The purpose of the Freedom of Information and Protection of Privacy Act (FOIPPA) is to promote public sector accountability and to protect personal privacy. To comply with FOIPPA, public bodies must prevent the unauthorized collection, use and disclosure of personal information.
- Personal information is “recorded information about an identifiable individual other than contact information” (FOIPPA). For example: name, age, marital status, photographs, biometrics or opinions are all personal information.
- Personal information may be identifiable through the 'mosaic effect'. The mosaic effect is a concept that illustrates how elements of information may be non-identifiable on their own but when combined could become personally identifiable. For example, a male in his 20s who lives in Vancouver and drives a black Honda would not be identifiable. However, a male in his 60s who lives in Smithers and drives a yellow Lamborghini would be identifiable.

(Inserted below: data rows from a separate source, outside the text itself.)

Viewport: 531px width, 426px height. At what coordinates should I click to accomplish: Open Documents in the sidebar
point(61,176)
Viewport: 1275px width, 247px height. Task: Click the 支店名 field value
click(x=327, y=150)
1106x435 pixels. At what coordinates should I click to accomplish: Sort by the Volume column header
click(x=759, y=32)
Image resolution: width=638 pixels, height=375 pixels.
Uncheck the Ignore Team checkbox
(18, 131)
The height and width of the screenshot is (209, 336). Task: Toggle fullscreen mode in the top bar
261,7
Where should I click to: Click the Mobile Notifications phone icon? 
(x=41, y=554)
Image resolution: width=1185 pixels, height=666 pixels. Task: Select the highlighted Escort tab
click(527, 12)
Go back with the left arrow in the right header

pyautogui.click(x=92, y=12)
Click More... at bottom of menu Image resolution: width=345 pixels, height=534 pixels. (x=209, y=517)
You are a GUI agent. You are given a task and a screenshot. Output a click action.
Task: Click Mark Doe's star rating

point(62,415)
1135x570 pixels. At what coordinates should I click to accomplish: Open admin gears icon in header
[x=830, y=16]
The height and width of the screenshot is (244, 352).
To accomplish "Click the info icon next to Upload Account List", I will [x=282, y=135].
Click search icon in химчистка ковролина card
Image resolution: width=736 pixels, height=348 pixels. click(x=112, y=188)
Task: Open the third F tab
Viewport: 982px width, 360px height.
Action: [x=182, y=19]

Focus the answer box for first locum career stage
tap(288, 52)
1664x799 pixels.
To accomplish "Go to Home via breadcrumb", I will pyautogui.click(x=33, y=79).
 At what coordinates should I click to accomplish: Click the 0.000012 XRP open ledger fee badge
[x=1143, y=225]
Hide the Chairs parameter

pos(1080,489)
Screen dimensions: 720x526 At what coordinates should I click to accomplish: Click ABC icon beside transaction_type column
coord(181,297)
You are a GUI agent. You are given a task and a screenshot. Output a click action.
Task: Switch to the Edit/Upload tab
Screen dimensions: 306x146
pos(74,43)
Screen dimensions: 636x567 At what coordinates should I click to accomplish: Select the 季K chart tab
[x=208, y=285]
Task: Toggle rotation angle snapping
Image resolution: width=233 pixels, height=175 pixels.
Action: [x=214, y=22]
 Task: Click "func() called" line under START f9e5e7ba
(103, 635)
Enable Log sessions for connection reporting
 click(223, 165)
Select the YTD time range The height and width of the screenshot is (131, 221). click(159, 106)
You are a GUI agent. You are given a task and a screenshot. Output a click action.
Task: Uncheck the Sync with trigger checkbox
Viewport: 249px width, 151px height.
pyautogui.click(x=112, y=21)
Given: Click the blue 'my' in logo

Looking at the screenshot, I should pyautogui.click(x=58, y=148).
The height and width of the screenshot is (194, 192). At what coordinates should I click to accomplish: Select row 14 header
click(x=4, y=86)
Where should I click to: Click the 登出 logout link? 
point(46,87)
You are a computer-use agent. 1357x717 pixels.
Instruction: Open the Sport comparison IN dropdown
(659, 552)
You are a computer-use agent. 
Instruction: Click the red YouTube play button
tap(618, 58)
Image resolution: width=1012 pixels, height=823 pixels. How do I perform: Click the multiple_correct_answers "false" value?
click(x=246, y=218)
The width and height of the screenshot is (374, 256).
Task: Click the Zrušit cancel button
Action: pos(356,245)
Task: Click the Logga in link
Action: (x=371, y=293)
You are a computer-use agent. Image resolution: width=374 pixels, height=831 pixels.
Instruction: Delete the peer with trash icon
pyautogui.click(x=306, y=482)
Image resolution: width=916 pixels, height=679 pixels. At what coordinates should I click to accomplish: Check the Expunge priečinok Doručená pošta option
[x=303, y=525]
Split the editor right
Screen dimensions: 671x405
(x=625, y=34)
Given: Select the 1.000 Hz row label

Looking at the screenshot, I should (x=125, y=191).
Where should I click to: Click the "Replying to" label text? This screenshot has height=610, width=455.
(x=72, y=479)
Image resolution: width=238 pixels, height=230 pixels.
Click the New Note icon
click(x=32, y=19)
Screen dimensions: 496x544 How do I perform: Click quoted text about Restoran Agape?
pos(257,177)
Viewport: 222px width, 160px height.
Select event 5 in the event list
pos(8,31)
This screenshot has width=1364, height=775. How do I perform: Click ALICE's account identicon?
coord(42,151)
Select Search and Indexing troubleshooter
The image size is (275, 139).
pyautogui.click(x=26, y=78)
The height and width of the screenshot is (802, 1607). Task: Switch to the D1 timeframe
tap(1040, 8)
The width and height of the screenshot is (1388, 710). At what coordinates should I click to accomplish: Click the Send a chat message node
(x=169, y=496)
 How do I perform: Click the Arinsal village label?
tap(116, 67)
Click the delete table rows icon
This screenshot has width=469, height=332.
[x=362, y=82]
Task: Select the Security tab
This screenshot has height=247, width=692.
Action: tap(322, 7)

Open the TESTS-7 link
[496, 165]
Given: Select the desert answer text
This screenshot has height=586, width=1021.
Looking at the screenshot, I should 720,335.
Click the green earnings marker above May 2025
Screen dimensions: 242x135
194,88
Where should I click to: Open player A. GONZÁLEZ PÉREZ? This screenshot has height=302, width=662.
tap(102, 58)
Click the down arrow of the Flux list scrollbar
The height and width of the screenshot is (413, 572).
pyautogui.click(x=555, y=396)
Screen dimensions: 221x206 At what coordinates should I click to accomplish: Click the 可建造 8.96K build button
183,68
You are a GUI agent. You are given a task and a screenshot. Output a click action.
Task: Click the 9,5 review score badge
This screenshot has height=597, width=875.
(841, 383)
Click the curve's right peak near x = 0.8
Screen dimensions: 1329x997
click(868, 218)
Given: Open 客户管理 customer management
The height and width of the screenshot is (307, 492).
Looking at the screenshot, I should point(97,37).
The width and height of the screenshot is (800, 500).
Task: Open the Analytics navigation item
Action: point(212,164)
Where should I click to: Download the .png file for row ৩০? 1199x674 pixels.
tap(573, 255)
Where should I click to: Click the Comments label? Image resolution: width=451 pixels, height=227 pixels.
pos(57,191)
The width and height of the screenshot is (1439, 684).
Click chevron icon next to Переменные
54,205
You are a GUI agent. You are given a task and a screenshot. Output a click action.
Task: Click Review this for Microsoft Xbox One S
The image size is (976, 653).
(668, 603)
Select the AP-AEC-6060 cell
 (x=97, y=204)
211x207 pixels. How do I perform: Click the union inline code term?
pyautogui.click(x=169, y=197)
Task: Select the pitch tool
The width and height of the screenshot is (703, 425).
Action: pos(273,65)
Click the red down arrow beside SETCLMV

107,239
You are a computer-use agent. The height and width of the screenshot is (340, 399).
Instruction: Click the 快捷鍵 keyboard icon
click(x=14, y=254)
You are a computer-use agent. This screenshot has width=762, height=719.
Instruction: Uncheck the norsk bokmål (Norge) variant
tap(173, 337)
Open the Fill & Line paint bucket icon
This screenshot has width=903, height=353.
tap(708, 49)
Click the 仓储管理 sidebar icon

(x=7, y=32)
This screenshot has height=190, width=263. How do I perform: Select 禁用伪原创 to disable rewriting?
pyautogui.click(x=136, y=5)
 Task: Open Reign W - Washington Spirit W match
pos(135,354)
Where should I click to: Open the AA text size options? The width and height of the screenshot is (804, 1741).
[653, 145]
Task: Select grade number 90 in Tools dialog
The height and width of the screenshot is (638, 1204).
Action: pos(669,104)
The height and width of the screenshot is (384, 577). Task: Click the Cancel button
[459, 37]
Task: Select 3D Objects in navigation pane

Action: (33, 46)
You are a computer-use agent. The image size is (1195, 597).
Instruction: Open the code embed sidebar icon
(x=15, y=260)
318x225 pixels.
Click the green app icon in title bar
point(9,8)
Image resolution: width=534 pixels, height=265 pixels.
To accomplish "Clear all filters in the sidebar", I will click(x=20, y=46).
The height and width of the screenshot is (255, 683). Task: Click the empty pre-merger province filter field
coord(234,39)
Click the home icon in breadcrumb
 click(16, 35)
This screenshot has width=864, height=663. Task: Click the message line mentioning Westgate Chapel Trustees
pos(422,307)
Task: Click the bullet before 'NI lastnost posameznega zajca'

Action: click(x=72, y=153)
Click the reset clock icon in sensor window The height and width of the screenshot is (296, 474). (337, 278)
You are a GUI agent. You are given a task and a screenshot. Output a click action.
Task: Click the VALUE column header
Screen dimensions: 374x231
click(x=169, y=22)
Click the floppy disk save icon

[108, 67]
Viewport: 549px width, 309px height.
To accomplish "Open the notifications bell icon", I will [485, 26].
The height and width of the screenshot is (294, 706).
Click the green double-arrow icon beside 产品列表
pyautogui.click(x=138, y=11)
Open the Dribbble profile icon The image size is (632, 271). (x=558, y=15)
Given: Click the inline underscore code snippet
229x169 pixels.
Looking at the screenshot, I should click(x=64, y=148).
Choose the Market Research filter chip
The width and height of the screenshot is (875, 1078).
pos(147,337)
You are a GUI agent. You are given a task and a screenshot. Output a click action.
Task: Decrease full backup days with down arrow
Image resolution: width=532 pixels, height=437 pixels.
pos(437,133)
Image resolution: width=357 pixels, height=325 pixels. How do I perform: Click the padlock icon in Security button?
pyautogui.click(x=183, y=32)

When you have control or custody over personal information, ensure that you:
- Have authority to collect personal information based on section 26 of FOIPPA and that it is used and disclosed in accordance with FOIPPA.
- Are complying with FOIPPA by completing a Privacy Impact Assessment.
- Establish reasonable security of personal information and safeguard personal information in a way that is proportionate to the sensitivity of the information.
- Do not store or access personal information outside of Canada (section 30.1 of FOIPPA).
- All government contractors and service providers who collect or create personal information must complete the Privacy and Information Sharing: Awareness Training for Contractors and Service Providers course through OpenSchool BC.
- Information incidents occur when unwanted or unexpected events threaten privacy or information security. They can be accidental or deliberate and include the theft, loss, alteration or destruction of information.
- For all information incidents, suspected or actual, report the incident immediately. Contact your Contract Manager or Supervisor and report the incident to 250 387-7000, select option 3.
- Business contact information is not personal information. Business contact information includes the name, position name or title, business telephone number, business address, business email or business fax number of the individual.